Speaking about the discrepancy between their result and the NIA project's findings, co-author and senior scientist Ricki Colman, who presently co-leads the Wisconsin project, suggests the control monkeys on the NIA project, who were fed according to a standardized food intake chart designed by the National Academy of Science, were probably also on a restricted calorie diet, as he explains:
"In Wisconsin, we started with adults. We knew how much food they wanted to eat, and we based our experimental diet on a 30% reduction in calories from that point.""At all the time points that have been published by NIA, their control monkeys weigh less than ours, and in most cases, significantly so," he adds.
While there is healthy competition between the two projects, there is also collaboration to extract the maximum amount of science from them, since the projects costs millions of dollars, run over decades and are unlikely to be repeated.
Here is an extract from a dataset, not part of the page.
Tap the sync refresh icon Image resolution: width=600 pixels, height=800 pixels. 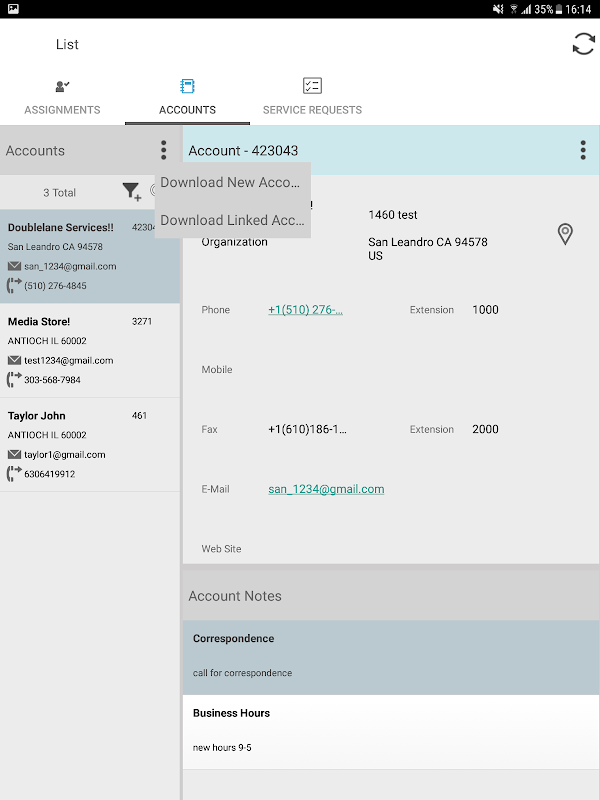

Prof. Anderson explains:
"We are now working with the NIA scientists to perform a comprehensive analysis of all of our data, taking into consideration the differences in study design, genetics, time of origin and composition of the diet. It's possible that insights we could not get from the individual studies will emerge from this aggregate data."
The UW team believes that many of the effects on aging and disease of restricting calorie intake are to do with how the body regulates energy: it reprograms metabolism, affects how fuel is used and how the organisms respond to changes in the environment as they age.
They give the example of diabetes - a disease that damages fat, muscle, blood vessels and even how the brain works. Diabetes can be regarded as "an inability to properly respond to nutrients," says Anderson.
Anderson and colleagues began to see diabetes in the comparison monkeys while they were still in their prime, within 6 months of the start of the study. There was a stark contrast between the comparison monkeys - who could eat what they wanted - and the caloric restricted monkeys.
Until 2 years ago, there was no evidence of diabetes in the caloric restricted monkeys, while the comparison group included a significant number of animals with diabetes, pre-diabetes and metabolic syndrome.